» The task
Search the data for "computer". Each line containing it is to be copied.

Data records
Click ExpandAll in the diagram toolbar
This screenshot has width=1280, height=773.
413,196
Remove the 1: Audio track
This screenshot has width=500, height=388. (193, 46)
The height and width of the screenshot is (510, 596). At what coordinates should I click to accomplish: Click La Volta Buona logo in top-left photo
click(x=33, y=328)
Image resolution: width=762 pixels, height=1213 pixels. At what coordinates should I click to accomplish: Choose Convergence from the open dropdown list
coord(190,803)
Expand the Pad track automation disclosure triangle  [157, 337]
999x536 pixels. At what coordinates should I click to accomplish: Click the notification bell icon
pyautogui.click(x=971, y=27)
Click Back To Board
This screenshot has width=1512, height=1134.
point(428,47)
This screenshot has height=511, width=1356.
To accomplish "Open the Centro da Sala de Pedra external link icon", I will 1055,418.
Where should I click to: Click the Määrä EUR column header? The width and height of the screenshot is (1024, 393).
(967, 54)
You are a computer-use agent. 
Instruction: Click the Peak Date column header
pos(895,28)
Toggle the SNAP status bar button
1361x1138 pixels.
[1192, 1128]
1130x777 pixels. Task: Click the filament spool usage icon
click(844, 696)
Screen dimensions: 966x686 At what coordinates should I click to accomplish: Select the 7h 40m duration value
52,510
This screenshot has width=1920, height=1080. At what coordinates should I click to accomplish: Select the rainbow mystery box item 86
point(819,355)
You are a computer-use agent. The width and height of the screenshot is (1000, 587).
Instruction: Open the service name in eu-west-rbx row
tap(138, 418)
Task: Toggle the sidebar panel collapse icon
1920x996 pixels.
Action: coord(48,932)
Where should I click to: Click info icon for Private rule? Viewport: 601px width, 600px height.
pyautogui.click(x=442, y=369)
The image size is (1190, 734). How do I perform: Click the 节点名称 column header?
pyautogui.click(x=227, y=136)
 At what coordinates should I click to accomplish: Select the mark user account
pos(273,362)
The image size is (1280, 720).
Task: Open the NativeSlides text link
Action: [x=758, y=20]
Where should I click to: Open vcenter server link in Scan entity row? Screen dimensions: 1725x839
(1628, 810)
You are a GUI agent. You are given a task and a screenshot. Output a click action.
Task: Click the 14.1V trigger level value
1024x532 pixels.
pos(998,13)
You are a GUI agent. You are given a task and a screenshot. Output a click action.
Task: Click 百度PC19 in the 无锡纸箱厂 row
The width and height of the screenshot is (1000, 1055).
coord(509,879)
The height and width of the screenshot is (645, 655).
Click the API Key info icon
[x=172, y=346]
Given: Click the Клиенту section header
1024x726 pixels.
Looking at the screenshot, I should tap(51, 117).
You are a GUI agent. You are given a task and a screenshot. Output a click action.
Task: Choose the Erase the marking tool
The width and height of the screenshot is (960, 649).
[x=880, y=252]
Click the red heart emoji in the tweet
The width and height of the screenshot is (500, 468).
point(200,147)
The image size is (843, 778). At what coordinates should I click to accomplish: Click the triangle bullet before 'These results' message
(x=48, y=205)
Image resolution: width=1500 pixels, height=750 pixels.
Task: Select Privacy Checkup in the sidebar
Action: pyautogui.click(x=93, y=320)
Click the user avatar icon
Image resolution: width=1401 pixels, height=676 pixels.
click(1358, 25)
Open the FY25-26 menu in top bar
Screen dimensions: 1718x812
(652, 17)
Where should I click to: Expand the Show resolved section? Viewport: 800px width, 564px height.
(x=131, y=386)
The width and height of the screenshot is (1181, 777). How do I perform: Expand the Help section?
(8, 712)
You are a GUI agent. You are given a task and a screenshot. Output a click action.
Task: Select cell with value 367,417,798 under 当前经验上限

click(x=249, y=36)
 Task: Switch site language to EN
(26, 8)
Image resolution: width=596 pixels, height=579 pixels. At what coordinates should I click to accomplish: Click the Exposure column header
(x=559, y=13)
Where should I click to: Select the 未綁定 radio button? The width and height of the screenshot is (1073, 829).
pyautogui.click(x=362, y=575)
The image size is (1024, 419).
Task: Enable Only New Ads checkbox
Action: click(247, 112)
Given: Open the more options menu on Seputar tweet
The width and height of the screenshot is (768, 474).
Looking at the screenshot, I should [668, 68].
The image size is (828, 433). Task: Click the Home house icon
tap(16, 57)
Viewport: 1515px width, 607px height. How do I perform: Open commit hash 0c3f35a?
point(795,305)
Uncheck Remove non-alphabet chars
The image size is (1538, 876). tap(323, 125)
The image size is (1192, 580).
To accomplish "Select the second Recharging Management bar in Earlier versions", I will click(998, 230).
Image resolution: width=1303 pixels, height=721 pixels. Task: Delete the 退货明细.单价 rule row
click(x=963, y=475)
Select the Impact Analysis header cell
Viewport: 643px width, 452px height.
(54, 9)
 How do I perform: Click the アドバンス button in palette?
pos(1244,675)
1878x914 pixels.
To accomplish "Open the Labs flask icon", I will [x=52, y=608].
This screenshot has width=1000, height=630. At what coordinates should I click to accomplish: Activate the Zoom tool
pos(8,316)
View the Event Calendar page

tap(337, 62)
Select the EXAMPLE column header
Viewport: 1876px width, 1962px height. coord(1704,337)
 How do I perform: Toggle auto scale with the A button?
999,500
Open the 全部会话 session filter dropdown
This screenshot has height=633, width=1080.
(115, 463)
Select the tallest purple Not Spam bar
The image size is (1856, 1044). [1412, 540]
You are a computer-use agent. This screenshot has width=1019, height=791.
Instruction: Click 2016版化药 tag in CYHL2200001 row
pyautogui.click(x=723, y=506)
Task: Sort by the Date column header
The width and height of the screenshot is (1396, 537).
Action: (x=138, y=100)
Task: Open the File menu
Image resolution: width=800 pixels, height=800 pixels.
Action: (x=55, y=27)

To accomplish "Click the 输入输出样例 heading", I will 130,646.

» Your solution
You are a computer-use agent. 
You are a computer-use agent. The width and height of the screenshot is (1000, 587).
You are a computer-use agent. This screenshot has width=1019, height=791.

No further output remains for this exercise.